The exiled brother of the Sultan of Brunei, Prince Jefri, who has been accused of squandering the wealth of his tiny South-east Asian homeland, filed the lawsuit in a New York court last Friday.
The Prince, who counts the Palace Hotel in New York among his assets, claims the Britons - Faith Zaman and her barrister husband, Thomas William Derbyshire - bilked him of millions through property deals. A Thomas William Derbyshire is listed on the website of a Bedford Row chambers in London as a barrister with "extensive experience in defending and leading in murder, major robberies, terrorist cases, white-collar fraud, money laundering, large drug importations, and tax evasion" and also as "currently advising HRH Prince Jefri Bolkiah of Brunei in litigation".
The lawsuit came just a day after the Prince gave an interview to a London newspaper in which he spoke about the long-running and complex disputes with his family. Prince Jefri, once a minister and head of the Brunei Investment Authority, had been accused of creaming off billions and maintaining an absurdly lavish lifestyle.
It was said he had a passenger jet converted to carry polo ponies, had gold-plated toilet brushes, and a yacht called Tits. The Prince denies many of the excesses, telling The Daily Telegraph last week: "I am no angel ... but I have been the fall guy."
Not that his brother, the Sultan, is a skinflint. His subjects may enjoy free education, pensions and healthcare, but his gold-domed palace at Nurul Imam is larger than the Vatican, with 1,788 rooms and a banqueting hall that seats 5,000. He is also a friend of Prince Charles.
Prince Jefri hired the Britons in 2004, paying them $1m a year.
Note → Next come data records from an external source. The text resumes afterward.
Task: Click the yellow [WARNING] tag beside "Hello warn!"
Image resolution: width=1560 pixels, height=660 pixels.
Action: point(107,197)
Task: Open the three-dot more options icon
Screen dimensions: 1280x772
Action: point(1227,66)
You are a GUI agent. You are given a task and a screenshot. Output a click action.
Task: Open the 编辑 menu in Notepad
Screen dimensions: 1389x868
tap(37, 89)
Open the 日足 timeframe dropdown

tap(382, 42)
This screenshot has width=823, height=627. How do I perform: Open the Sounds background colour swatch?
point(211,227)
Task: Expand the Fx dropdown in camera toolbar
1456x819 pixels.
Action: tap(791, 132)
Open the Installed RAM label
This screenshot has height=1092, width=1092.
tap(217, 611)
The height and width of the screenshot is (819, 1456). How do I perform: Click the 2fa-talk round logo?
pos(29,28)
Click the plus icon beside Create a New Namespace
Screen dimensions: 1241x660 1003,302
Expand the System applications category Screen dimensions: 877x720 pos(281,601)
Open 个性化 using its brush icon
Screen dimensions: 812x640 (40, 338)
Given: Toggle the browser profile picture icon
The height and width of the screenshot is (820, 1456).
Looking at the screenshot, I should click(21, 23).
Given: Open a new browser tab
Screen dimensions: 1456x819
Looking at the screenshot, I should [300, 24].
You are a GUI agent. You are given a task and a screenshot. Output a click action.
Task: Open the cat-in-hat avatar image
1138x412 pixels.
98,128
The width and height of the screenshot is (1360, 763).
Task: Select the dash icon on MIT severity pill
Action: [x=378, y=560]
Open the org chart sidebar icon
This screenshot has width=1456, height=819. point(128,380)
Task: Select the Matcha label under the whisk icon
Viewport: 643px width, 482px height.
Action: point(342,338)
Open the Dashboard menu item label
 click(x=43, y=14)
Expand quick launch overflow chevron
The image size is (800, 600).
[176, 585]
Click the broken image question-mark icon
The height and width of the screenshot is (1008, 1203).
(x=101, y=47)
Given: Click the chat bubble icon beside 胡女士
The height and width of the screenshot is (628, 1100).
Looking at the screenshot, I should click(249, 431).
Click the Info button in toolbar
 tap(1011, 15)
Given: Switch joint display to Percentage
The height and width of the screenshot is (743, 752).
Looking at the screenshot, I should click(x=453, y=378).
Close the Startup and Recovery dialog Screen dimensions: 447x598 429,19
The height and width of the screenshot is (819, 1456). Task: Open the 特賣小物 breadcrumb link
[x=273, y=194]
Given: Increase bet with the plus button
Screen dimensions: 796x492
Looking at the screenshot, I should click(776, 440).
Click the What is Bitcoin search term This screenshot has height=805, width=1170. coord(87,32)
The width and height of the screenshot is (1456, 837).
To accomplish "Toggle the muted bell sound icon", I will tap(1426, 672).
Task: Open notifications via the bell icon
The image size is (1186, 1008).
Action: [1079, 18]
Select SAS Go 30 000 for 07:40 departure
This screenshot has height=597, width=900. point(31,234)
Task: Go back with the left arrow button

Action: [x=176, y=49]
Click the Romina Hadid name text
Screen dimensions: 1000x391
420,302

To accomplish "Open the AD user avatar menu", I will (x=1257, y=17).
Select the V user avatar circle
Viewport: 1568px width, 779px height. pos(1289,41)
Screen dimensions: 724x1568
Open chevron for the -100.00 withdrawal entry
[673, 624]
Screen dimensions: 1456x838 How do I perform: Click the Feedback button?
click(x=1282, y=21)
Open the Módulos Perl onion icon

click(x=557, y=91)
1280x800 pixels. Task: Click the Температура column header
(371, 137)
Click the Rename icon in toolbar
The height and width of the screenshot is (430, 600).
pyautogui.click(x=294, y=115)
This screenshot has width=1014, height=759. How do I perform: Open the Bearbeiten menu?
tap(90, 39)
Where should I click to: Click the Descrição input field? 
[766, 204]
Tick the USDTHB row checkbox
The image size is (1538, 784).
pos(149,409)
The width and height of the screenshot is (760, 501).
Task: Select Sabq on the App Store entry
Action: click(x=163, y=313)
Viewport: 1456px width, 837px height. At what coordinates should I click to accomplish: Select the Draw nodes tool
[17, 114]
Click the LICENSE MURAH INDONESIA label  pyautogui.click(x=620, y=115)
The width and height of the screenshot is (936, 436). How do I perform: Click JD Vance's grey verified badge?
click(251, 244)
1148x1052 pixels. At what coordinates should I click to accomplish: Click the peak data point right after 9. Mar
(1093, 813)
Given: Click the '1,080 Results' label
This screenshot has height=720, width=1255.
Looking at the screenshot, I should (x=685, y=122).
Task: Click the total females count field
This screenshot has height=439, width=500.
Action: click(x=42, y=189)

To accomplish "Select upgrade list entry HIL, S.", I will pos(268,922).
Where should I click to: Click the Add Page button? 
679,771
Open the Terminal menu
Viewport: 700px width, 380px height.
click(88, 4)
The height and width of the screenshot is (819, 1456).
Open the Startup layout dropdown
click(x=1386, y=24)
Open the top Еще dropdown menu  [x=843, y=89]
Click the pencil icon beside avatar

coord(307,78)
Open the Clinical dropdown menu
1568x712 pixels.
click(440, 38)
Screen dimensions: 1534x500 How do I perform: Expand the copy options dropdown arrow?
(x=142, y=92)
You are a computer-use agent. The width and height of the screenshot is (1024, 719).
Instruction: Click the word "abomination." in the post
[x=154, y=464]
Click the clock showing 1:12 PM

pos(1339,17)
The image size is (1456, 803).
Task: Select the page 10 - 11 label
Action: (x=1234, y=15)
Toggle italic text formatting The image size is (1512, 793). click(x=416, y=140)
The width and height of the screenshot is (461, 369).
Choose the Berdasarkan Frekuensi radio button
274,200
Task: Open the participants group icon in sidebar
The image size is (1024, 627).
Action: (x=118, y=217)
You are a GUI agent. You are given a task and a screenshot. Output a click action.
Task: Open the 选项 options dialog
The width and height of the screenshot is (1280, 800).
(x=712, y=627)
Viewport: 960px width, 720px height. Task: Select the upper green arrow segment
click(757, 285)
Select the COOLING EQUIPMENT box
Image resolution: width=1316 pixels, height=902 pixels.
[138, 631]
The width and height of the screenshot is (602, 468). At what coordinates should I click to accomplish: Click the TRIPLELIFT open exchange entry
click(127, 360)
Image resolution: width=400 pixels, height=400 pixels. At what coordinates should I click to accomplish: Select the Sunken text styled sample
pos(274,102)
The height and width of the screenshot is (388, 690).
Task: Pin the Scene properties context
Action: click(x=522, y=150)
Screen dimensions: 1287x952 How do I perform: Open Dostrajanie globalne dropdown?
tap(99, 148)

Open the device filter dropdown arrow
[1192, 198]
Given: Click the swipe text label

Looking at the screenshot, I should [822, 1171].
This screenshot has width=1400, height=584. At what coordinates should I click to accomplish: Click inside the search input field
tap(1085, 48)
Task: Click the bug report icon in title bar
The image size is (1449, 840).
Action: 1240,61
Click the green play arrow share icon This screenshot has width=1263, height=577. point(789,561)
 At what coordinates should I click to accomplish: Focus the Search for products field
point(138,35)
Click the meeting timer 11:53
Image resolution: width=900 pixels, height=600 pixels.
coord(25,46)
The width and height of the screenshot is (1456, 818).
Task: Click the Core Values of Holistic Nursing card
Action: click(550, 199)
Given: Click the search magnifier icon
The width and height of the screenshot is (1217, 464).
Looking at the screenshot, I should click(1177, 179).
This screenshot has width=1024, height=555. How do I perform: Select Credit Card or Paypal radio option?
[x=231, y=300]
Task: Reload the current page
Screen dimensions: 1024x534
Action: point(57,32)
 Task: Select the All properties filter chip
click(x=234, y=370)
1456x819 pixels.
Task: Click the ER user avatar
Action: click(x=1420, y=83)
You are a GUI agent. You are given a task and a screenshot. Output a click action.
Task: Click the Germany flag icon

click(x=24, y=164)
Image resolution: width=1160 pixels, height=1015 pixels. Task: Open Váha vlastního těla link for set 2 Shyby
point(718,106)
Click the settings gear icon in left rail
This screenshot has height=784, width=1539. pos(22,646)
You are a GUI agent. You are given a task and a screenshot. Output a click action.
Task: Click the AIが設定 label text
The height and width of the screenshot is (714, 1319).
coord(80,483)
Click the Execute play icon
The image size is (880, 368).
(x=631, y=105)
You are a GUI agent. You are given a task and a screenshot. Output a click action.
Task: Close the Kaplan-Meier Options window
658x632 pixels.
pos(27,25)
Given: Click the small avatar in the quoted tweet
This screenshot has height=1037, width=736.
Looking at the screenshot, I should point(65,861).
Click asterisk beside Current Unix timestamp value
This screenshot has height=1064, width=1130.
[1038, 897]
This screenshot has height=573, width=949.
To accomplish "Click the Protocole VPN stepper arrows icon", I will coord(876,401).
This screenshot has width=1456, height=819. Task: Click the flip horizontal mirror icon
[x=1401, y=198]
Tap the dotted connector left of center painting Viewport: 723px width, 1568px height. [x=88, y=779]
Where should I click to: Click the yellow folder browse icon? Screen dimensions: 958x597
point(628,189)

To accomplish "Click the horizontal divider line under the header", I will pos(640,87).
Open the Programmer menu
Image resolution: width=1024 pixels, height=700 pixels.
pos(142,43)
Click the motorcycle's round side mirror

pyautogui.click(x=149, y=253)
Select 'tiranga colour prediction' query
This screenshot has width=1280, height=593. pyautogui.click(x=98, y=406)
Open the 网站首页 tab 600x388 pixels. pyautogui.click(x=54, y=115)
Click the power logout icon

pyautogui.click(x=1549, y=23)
Ms Zaman assumed high-level positions in companies in charge of the Prince's vast real estate holdings, according to the lawsuit filed in US District Court in Manhattan.
In 2005, Ms Zaman and Mr Derbyshire allegedly sold Prince Jefri's 28-acre estate on Long Island - then valued at $26m - to another defendant in the suit, Westfields Invest Limited LLC, for $11.8m, but the money was never transferred to the Prince. The couple also are accused of diverting $5m of the Prince's money from a real estate sale to buy a Manhattan Beach, California, property for $2.2m .
Ms Zaman, 30, became managing director of the Palace Hotel in February, and Prince Jefri accuses her of setting up a fake London company from which the hotel bought $4m-worth of plasma-screen television sets. The suit says she sent the money to her bank account in Monaco.
The pair also fraudulently charged "hundreds of thousands, and possibly millions, of dollars" in personal expenses to the Prince's accounts and paid a family member "an exorbitant salary for a virtual no-show" job, the suit charges.
Ms Zaman and Mr Derbyshire were not available for comment on Friday.